Profesi guru sangat identik dengan peran mendidik seperti membimbing, membina, mengasuh ataupun mengajar. Ibarat sebuah contoh lukisan yang akan ditiru oleh anak didiknya. Baik buruk hasil lukisan tersebut tergantung dari contonya. Guru (digugu dan ditiru)  otomatis menjadi teladan. Melihat peran tersebut, sudah menjadi kemutlakan bahwa guru harus memiliki integritas dan personaliti yang baik dan benar. Hal ini sangat mendasar, karena tugas guru bukan hanya mengajar (transfer knowledge)  tetapi juga menanamkan nilai – nilai dasar dari bangun karakter atau akhlak anak.
 
Memposisikan profesi guru sebagai  The High Class Profesi
Di negeri ini sudah menjadi realitas umum  guru bukan menjadi profesi yang berkelas baik secara sosial maupun ekonomi. Hal yang biasa, apabila menjadi Teller di sebuah Bank, lebih terlihat high class dibandingkan guru. jika ingin menposisikan profesi guru setara dengan profesi lainnya,  mulai di blow up bahwa profesi guru strata atau derajat yang tinggi dan dihormati dalam masyarakat. Karena mengingat begitu fundamental peran guru bagi proses perubahan dan perbaikan di masyarakat.
 
Mungkin kita perlu berguru dari sebuah negara yang pernah porak poranda akibat perang. Namun kini telah menjelma menjadi negara maju yang memiliki tingkat kemajuan ekonomi dan teknologi yang sangat tinggi. Jepang merupakan contoh bijak untuk kita tiru. Setelah Jepang kalah dalam perang dunia kedua,  dengan dibom atom dua kota besarnya, Hirohima dan Nagasaki, Jepang menghadapi masa krisis dan kritis kehidupan berbangsa dan bernegara yang sangat parah. Namun ditengah kehancuran akibat perang, ditengah ribuan orang tewas dan porandanya infrastruktur negaranya, Jepang berpikir cerdas untuk memulai dan keluar dari kehancuran perang. Jepang hanya butuh satu keyakinan, untuk bangkit. Berapa guru yang masih hidup…?
Hasilnya setelah berpuluh tahun berikut, semua orang terkesima dengan kemajuan yang dicapai Jepang. Dan tidak bisa dipungkiri, semua perubahan dan kemajuan yang dicapai, ada dibalik sosok Guru yang begitu dihormati dinegeri tersebut.
 
ini, lihatlah Indonesia, negara yang sangat kurang respek dengan posisi guru. Negara yang kurang peduli dengan nasib guru. Kini lihatlah hasilnya. Apabila mengacu pada Human Index Development (HDI), Indonesia menjadi negara dengan kualias SDM yang memprihatinkan. Berdasarkan HDI tahun 2007,  Indonesia berada diperingkat 107 dunia dari 177 negara. Bila dibandingkan dengan negara sekitar, tingkat HDI Indonesia jauh tertinggal.Contoh Malaysia berada diperingkat 63,  Thailand 78, dan Singapura 25. Indonesia hanya lebih baik dari Papua Nugini dan Timor Leste yang berada diposisi 145 dan 150.
HDI merupakan potret tahunan untuk melihat perkembangan manusia di suatu negara. HDI adalah kumpulan penilaian dari 3 kategori, yakni kesehatan, pendidikan dan ekonomi. Menjadi jelaslah bahwa, sudah saatnya Indonesia menjadikan sektor pendidikan sebagai prioritas utama dalam program pembangunan. Apabilah hal ini tidak dibenahi, bukan hal mustahil daya saing dan kualitas manusia Indonesia akan lebih rendah dari negara yang baru saja merdeka seperti Vietnam atau Timor Leste.
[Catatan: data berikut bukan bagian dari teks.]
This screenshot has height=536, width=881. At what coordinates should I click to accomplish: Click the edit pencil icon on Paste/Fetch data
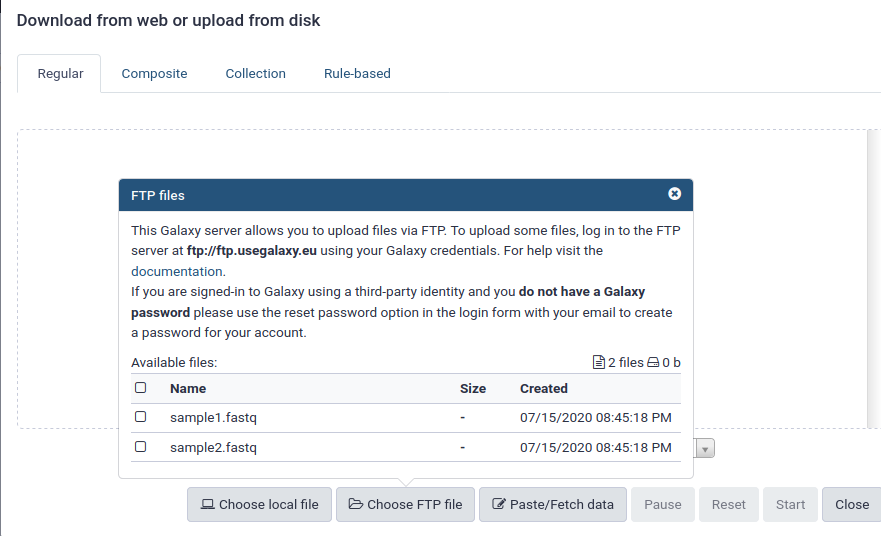498,504
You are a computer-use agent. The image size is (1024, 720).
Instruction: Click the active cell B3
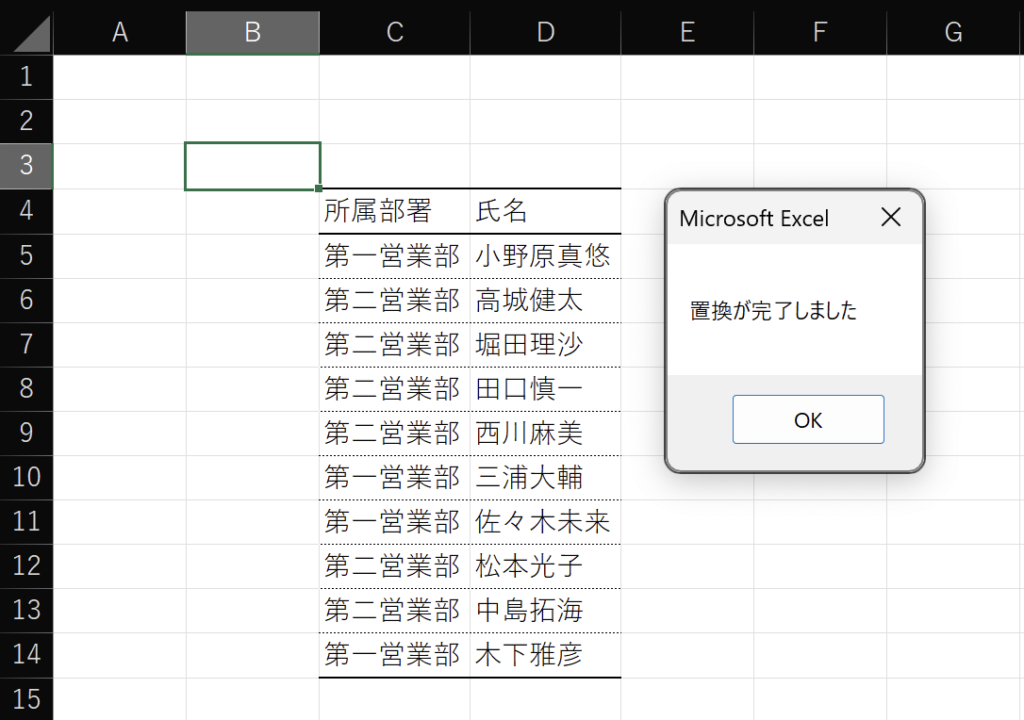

Program Profesionalisme Guru

•    Pola rekruitmen yang berstandar dan selektif
•    Pelatihan yang terpadu, berjenjang dan berkesinambungan (long life eduction)
•    Penyetaraan pendidikan dan membuat standarisasi mimimum pendidikan
•    Pengembangan diri dan motivasi riset
•    Pengayaan kreatifitas untuk menjadi guru karya (Guru yang bisa menjadi guru)

Peran Manajeman Sekolah

•    Fasilitator program Pelatihan dan Pengembangan profesi
•    Menciptakan jenjang karir yang fair dan terbuka
•    Membangun manajemen dan sistem ketenagaan yang baku
•    Membangun sistem kesejahteraan guru berbasis prestasi

Bagaimana menjadi guru yang baik (Profesional)..?

Tidak mudah menjadi guru yang baik, dikagumi dan dihormati oleh anak didik, masyarakat sekitar dan rekan seprofesi.
Ada beberapa hal yang perlu dilakukan oleh seorang guru untuk mendapat pengakuan sebagai guru yang baik dan berhasil.

Pertama. Berusahalah tampil di muka kelas dengan prima. Kuasai betul materi pelajaran yang akan diberikan kepada siswa. Jika perlu, ketika berbicara di muka kelasa tidak membuka catatan atau buku pegangan sama sekali. Berbicaralah yang jelas dan lancar sehingga terkesan di hati siswa bahwa kita benar-benar tahu segala permasalahan dari materi yang disampaikan.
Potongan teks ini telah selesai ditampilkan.